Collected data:
- - -

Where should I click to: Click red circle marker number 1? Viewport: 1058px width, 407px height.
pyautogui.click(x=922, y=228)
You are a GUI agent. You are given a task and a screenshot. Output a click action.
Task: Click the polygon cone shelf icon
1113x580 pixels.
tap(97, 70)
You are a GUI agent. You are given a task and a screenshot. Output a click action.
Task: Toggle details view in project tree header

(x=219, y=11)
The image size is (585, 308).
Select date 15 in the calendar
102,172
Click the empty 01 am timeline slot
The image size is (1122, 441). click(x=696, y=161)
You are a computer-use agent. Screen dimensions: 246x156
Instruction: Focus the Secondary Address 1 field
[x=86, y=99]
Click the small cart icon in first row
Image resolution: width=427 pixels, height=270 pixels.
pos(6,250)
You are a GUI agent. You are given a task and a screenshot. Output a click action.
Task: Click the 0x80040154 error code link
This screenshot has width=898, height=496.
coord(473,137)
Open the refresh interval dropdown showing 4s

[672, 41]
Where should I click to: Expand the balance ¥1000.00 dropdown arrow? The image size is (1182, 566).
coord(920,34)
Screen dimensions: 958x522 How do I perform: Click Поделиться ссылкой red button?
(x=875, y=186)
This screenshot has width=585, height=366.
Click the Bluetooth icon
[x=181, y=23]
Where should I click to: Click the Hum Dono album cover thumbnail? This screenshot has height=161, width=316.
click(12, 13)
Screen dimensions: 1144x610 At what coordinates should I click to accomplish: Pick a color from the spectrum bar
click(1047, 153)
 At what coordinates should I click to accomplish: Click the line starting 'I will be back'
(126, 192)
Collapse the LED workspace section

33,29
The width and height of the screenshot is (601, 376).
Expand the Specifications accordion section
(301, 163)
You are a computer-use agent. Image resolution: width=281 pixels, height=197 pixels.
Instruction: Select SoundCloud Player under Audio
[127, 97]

- - -

• Work instructions: Beginning with the very first line of the records above, please retype each line through the one that has "You are a computer-use agent. Screen", and add nothing.

• Output:
Where should I click to: Click red circle marker number 1? Viewport: 1058px width, 407px height.
pyautogui.click(x=922, y=228)
You are a GUI agent. You are given a task and a screenshot. Output a click action.
Task: Click the polygon cone shelf icon
1113x580 pixels.
tap(97, 70)
You are a GUI agent. You are given a task and a screenshot. Output a click action.
Task: Toggle details view in project tree header

(x=219, y=11)
The image size is (585, 308).
Select date 15 in the calendar
102,172
Click the empty 01 am timeline slot
The image size is (1122, 441). click(x=696, y=161)
You are a computer-use agent. Screen dimensions: 246x156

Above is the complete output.